To assess the occurrence of lipid peroxidation in chronic hepatitis C and to evaluate its relation to pathological features and liver iron concentrations.. Liver biopsy samples of 43 patients with untreated chronic hepatitis C were studied by immunohistochemistry using specific antibodies directed against two major aldehyde metabolites of lipid peroxidation, malondialdehyde (MDA), and 4-hydroxynonenal (HNE).. MDA and HNE adducts (aldehydes covalently linked to another molecule) were detected in the liver samples in 77% and 30% of cases, respectively. MDA adducts were detected both in the extracellular matrix and sinusoidal cells localised in areas of periportal and lobular necrosis. HNE adducts appeared in the cytoplasm of only a few hepatocytes. Comparison of the semiquantitative assessment of adducts (MDA and HNE indexes) with the grading and the staging of chronic hepatitis showed that the MDA index was correlated with fibrosis score (p < 0.001) and the grade of activity (p < 0.01).

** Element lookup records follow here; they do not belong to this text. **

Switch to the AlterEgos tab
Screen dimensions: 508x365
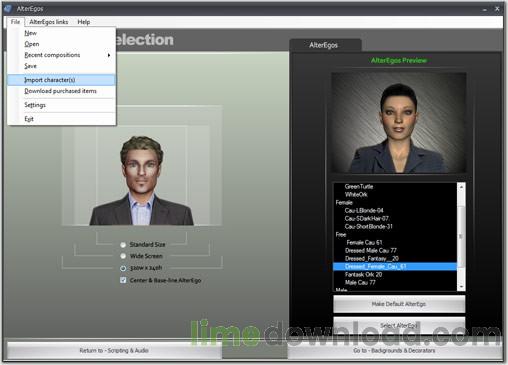324,45
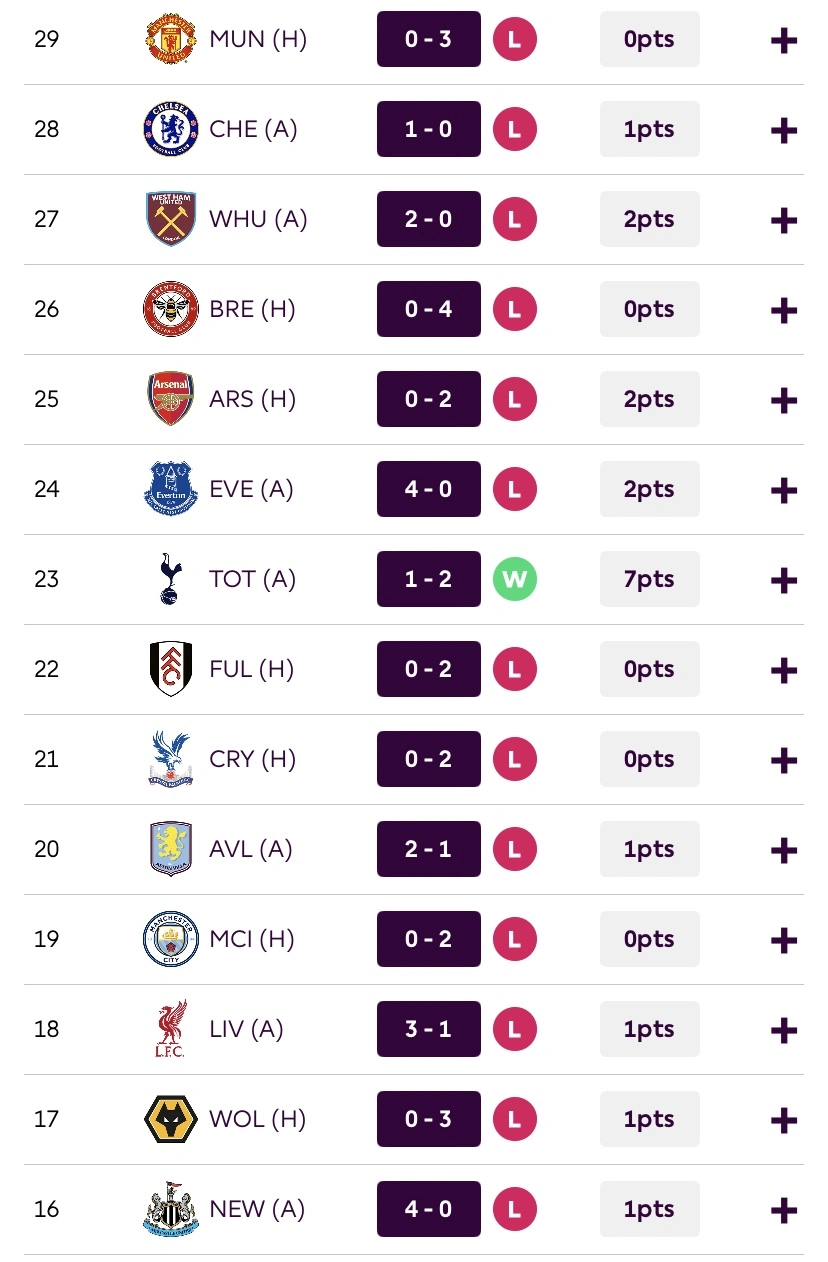Screen dimensions: 828x1262
Task: Click the Newcastle United crest
Action: (x=171, y=1209)
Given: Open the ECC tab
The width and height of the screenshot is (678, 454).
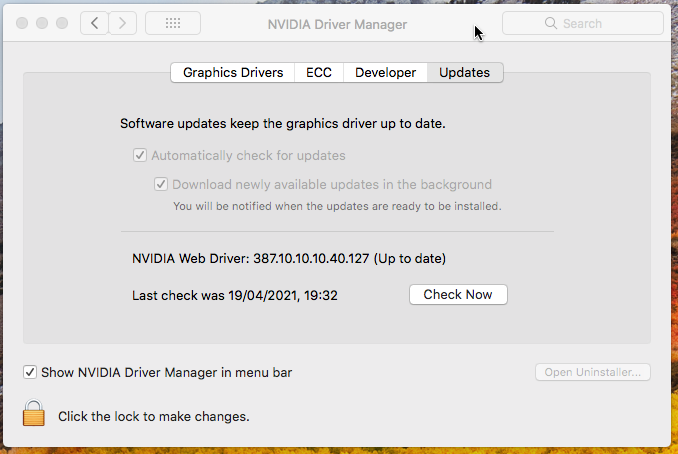Looking at the screenshot, I should (x=319, y=72).
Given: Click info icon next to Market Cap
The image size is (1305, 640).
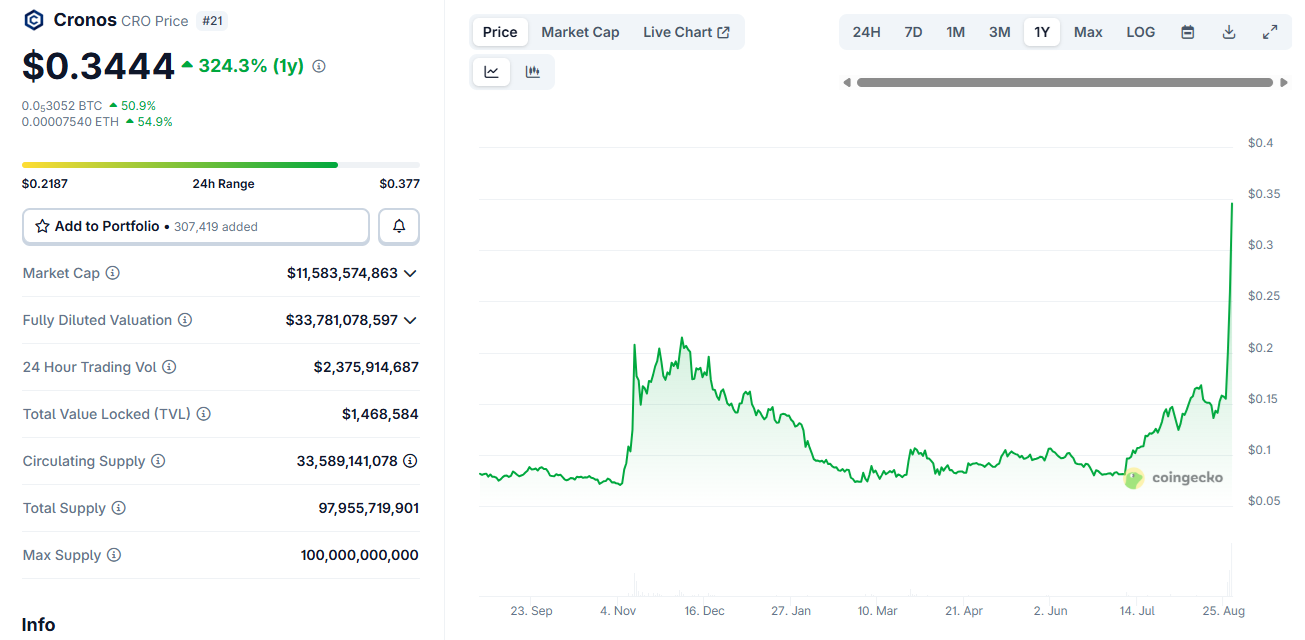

There was also a tendency to correlation with liver iron concentration (p = 0.09). No correlation was observed between the HNE index and pathological features or liver iron concentration.. Lipid peroxidation products are detectable in the liver of chronic hepatitis C patients. The presence of MDA adducts in areas of active fibrogenesis and the correlation between the MDA index and fibrosis score suggest a role for lipid peroxidation in liver fibrosis.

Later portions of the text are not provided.